Answer these from the forum thread on bulk salt prices:
(a) What per-ton price does JT&SONS get when the salt is delivered to their storage location?
(b) What area does JT&SONS say they are in?
(c) How many bags per skid does FourDiamond mention?

### Document segment
★ ★ ★

# 2018/19 Bulk Salt prices vs Bags



## JT&SONS (Jun 17, 2018)

So what's everyone paying per ton for bulk? I've been waiting for the numbers from my supplier. What kind of prices are you getting in your area.

125 a ton if you pay at time of pick up.
If you ore purchase 112.00 a ton if you pick it up and they store and load you.
105.00 if they deliver it to our storage location.

My bag prices would be 240 per ton delivered to my house.

I was told by a few there will be a shortage on salt this year due to a couple mines being down. Not sure validity of this. Thanks & Have a Great day.


----------



## cjames808 (Dec 18, 2015)

There are other threads on it. 

Those are similar prices in WI. Bagged remains $4-5.


----------



## JT&SONS (Jun 17, 2018)

Just talked with a gentleman in my area that normally buys it by the barge load 1500 ton at a time. His price this year is 50 a ton. He said he only has 100 ton so far.


----------



## JT&SONS (Jun 17, 2018)

cjames808 said:


> There are other threads on it.
> 
> Those are similar prices in WI. Bagged remains $4-5.


I saw that I should have searched before making a new thread. I started this in the wrong place had Michael move it and then saw all the other threads talking about it.


----------



## Mark Oomkes (Dec 10, 2000)

JT&SONS said:


> Just talked with a gentleman in my area that normally buys it by the barge load 1500 ton at a time. His price this year is 50 a ton. He said he only has 100 ton so far.


Barges are generally much larger than 1500 tons.

$50/ton?


----------



## cjames808 (Dec 18, 2015)

He forgot the 1 before the 50.


----------



## Freshwater (Feb 28, 2014)

JT&SONS said:


> Just talked with a gentleman in my area that normally buys it by the barge load 1500 ton at a time. His price this year is 50 a ton. He said he only has 100 ton so far.


And what area are you in?


----------



## JT&SONS (Jun 17, 2018)

Freshwater said:


> And what area are you in?


Central Illinois


----------



## JT&SONS (Jun 17, 2018)

cjames808 said:


> He forgot the 1 before the 50.


No 50.00 a ton that's his cost not what he sells it for. But if he buys 1500 ton at a time he is spending 75k or close to it


----------



## FourDiamond (Nov 23, 2011)

$70.00 per ton picked up, $80.00 per ton delivered. Bags $240.00 a skid, 49 bags per skid.


----------



## JT&SONS (Jun 17, 2018)

FourDiamond said:


> $70.00 per ton picked up, $80.00 per ton delivered. Bags $240.00 a skid, 49 bags per skid.


Those are good bulk prices


----------



## plow4beer (Nov 16, 2016)

★ ★ ★

### Data segment
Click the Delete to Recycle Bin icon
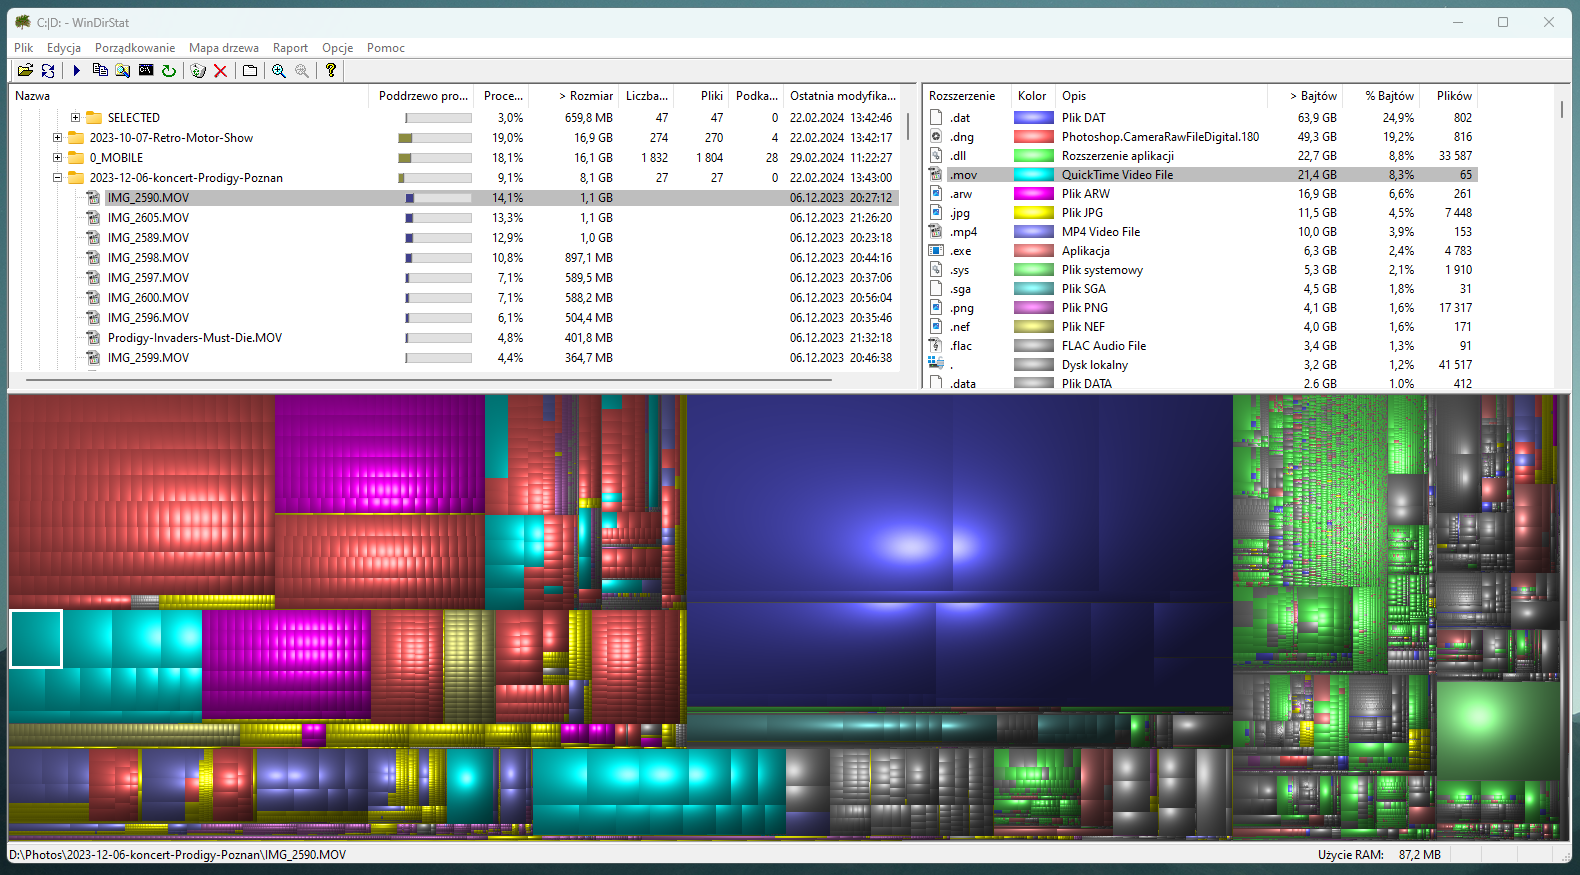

★ ★ ★

### Answer to this exercise
(a) 105.00 a ton
(b) Central Illinois
(c) 49 bags per skid